Pensi agli Emirati arabi e subito la mente corre agli immensi giacimenti di petrolio dei loro deserti. In questo angolo del mondo, uno Stato nella Penisola araba sud-orientale composto da sette emirati, si trovano infatti il 6% delle riserve di oro nero e il 3% di quelle di gas. Ma l’ultimo carico verrà esportato nel 2050. E le autorità vogliono mettere da subito a frutto i loro petrodollari prima che sia troppo tardi.
Dieci anni fa è stato lanciato il progetto “Masdar” per la produzione delle energie rinnovabili che entro il 2020 dovrebbe ridurre la dipendenza dal gas nella produzione di energia dal 90 al 70%. Grazie a piantagioni sterminate di pannelli solari e tecnologie hi tech per la conservazione dell’energia, che sfruttano l’impiego di un cemento speciale che permette di mettere nei depositi energia termica ai 400 °C.
I primi frutti di questo impegno sono sotto gli occhi di tutti. “Gli Emirati sono diventati il solo paese Opec che non esporta solo petrolio ma anche energia rinnovabile grazie ai nostri progetti eolici in Gran Bretagna e Spagna”, spiega Nawal Al-Hosany, direttrice del dipartimento sviluppo durevole del progetto “Masdar”, il ferro di lancia della riconversione sulle rinnovabili degli Emirati che intendono investire su queste energie in tutto il mondo.

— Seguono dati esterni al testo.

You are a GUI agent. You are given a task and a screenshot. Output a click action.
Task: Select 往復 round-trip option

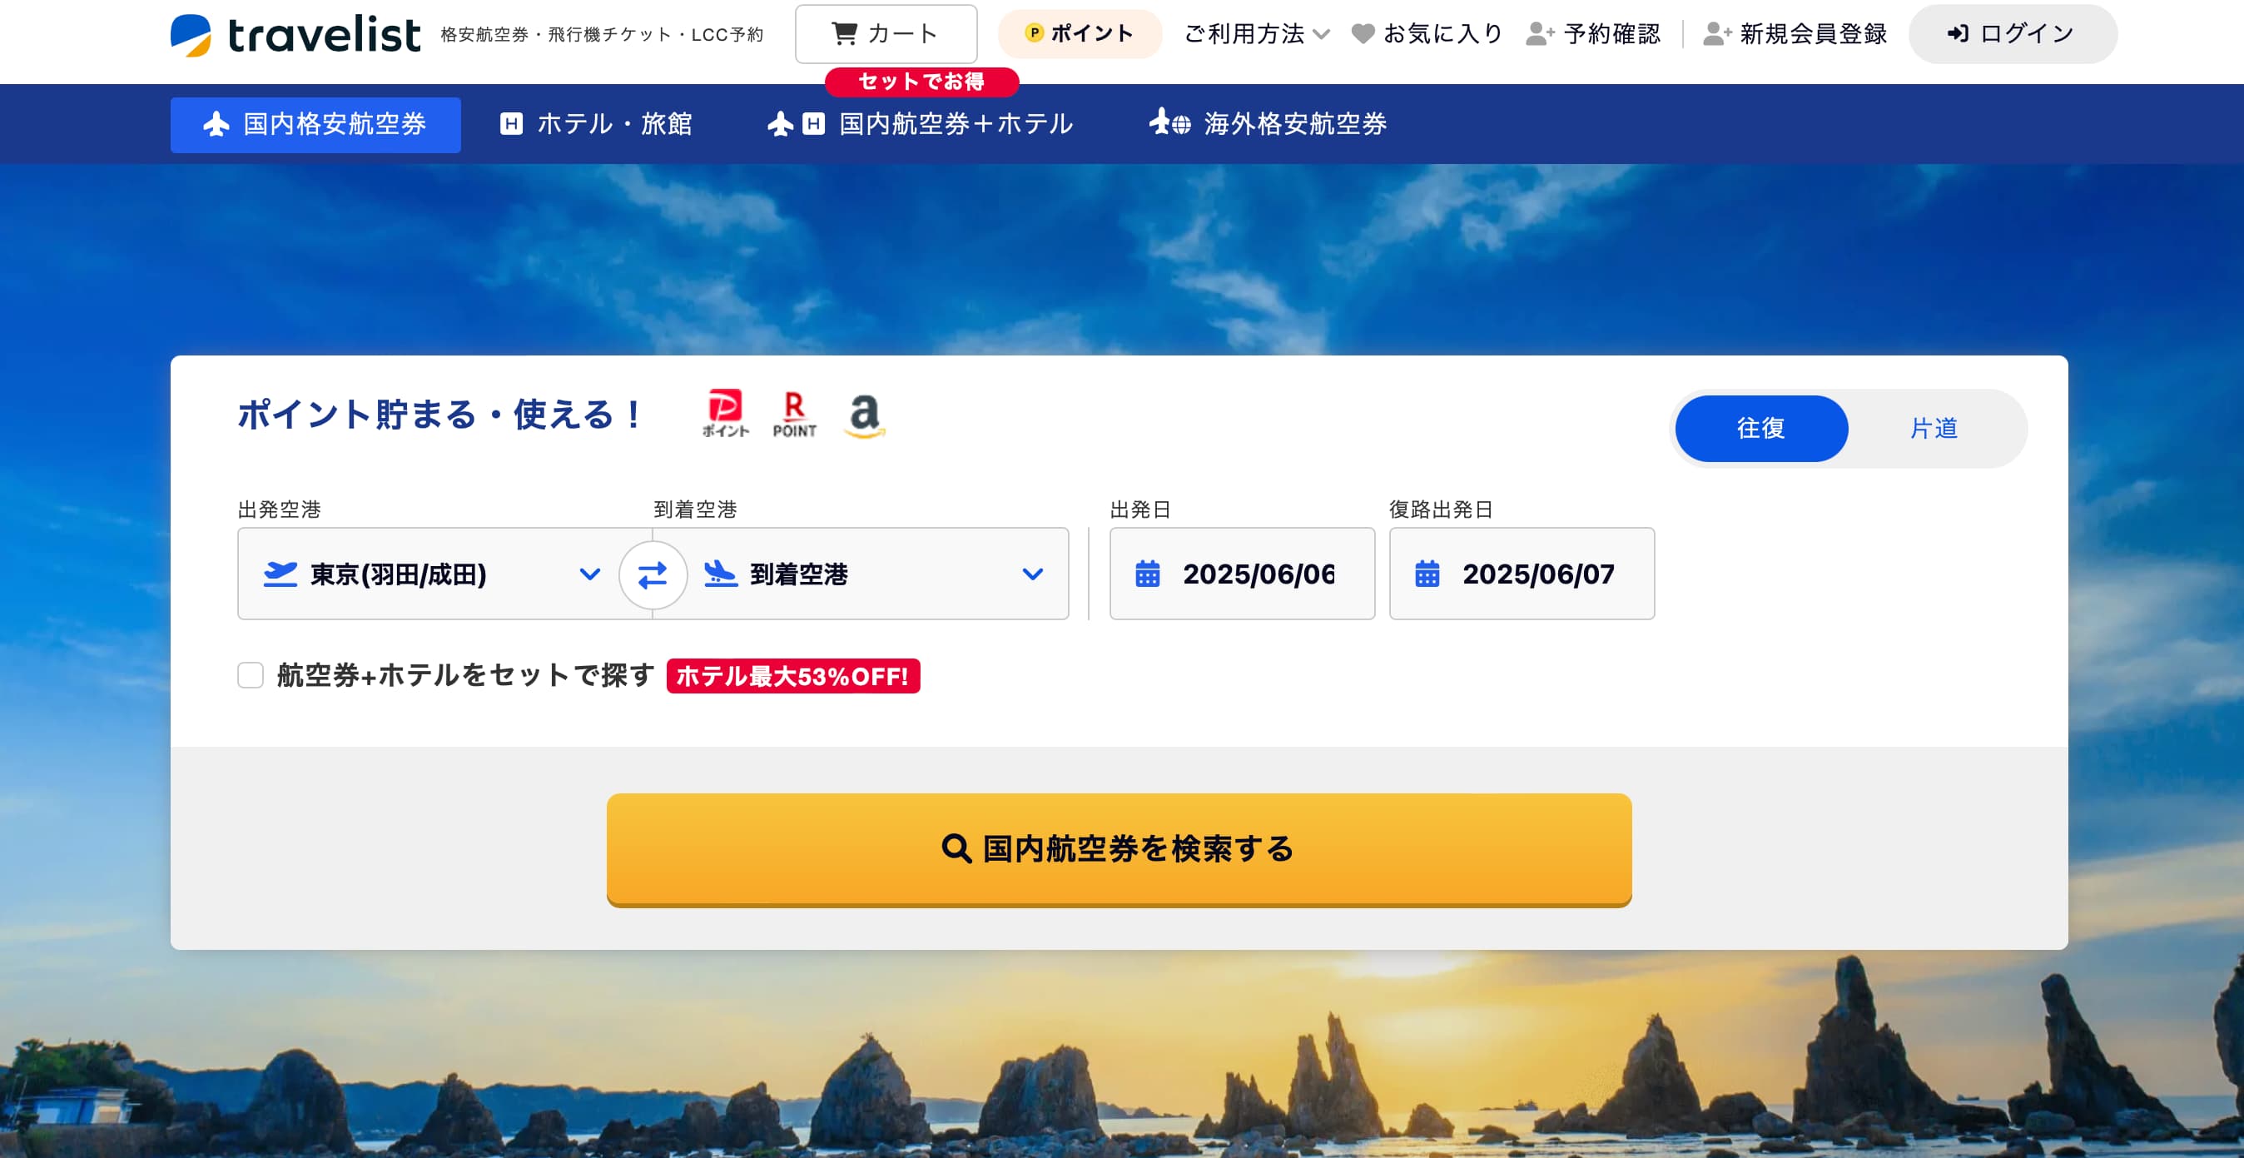point(1761,428)
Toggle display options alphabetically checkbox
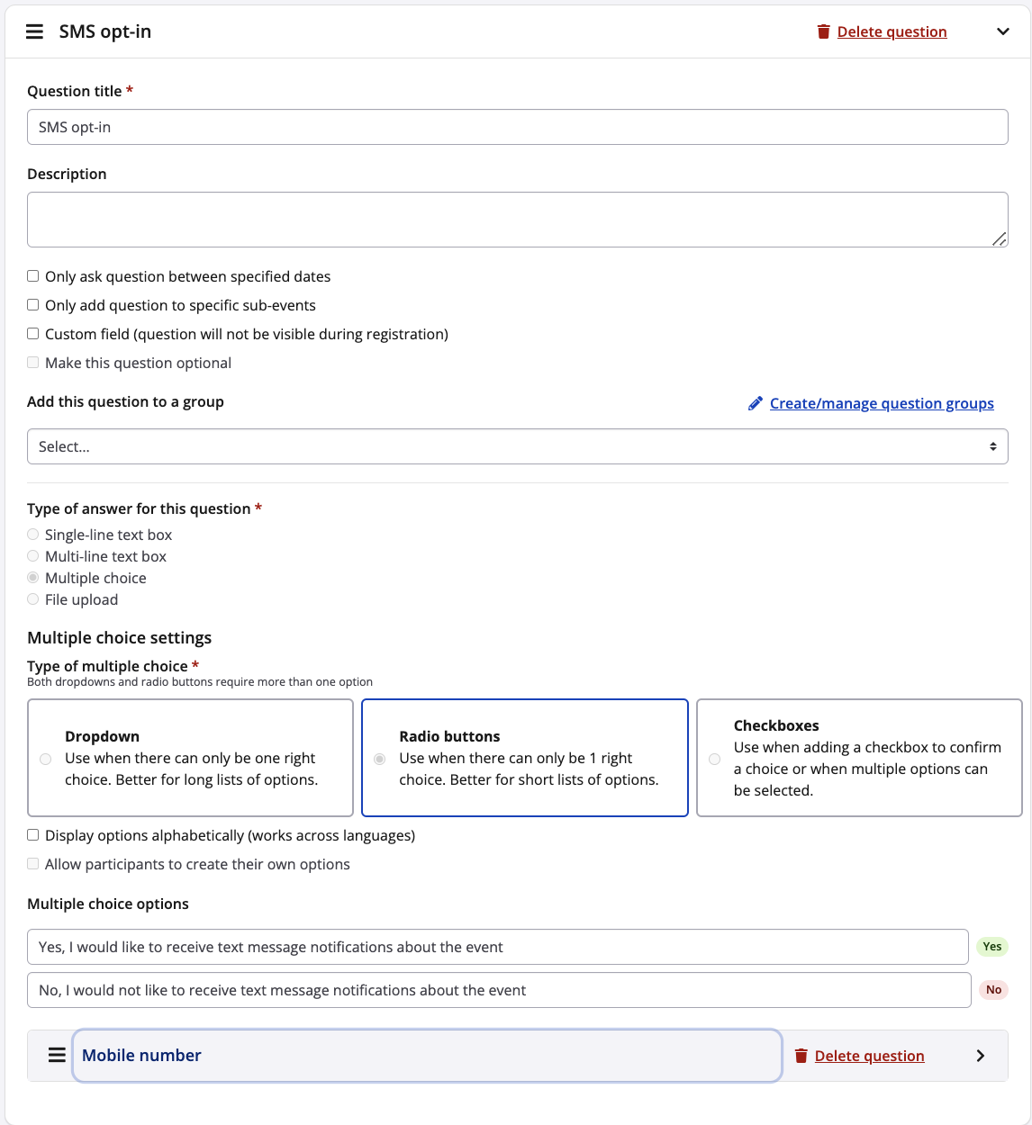The height and width of the screenshot is (1125, 1032). pyautogui.click(x=33, y=835)
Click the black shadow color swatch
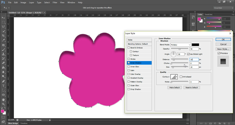 (x=195, y=45)
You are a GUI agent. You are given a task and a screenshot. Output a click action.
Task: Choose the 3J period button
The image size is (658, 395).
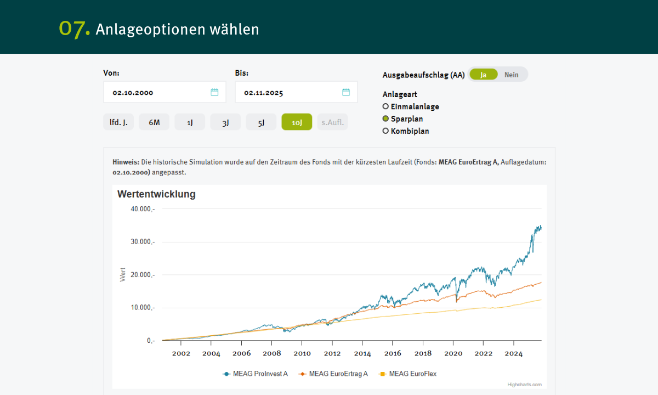(225, 122)
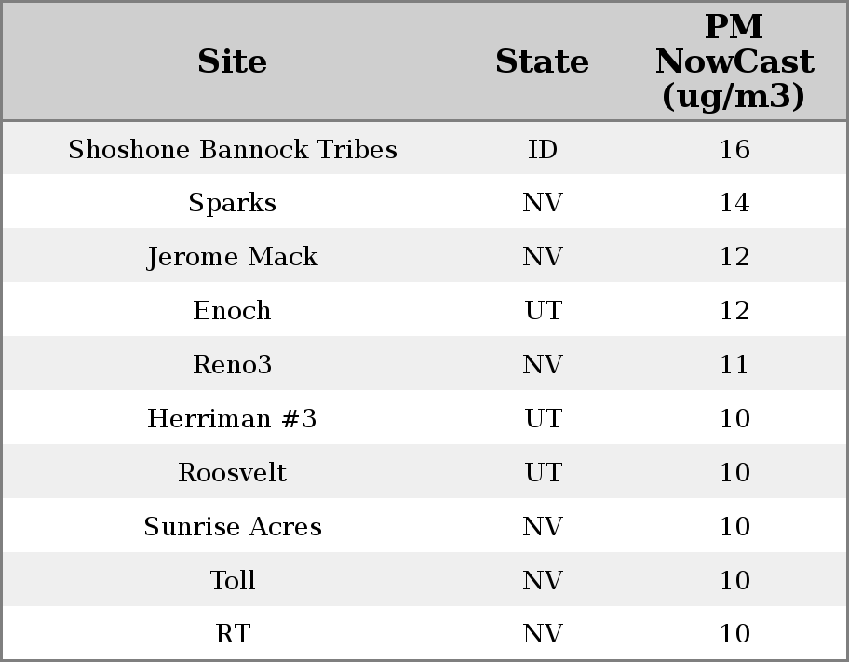849x662 pixels.
Task: Select the Shoshone Bannock Tribes site cell
Action: (x=233, y=149)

Negli ultimi cinque anni sono stati investiti 840 milioni di dollari in 25 paesi diversi. Di questi, 600 milioni sono serviti a finanziare la più grande centrale solare del mondo, nei pressi di Abu Dhabi. E le stime di spesa prevedono finanziamenti sino a 35 miliardi di dollari da qui al 2020, di cui 20 miliardi solo per la costruzione di una centrale nucleare.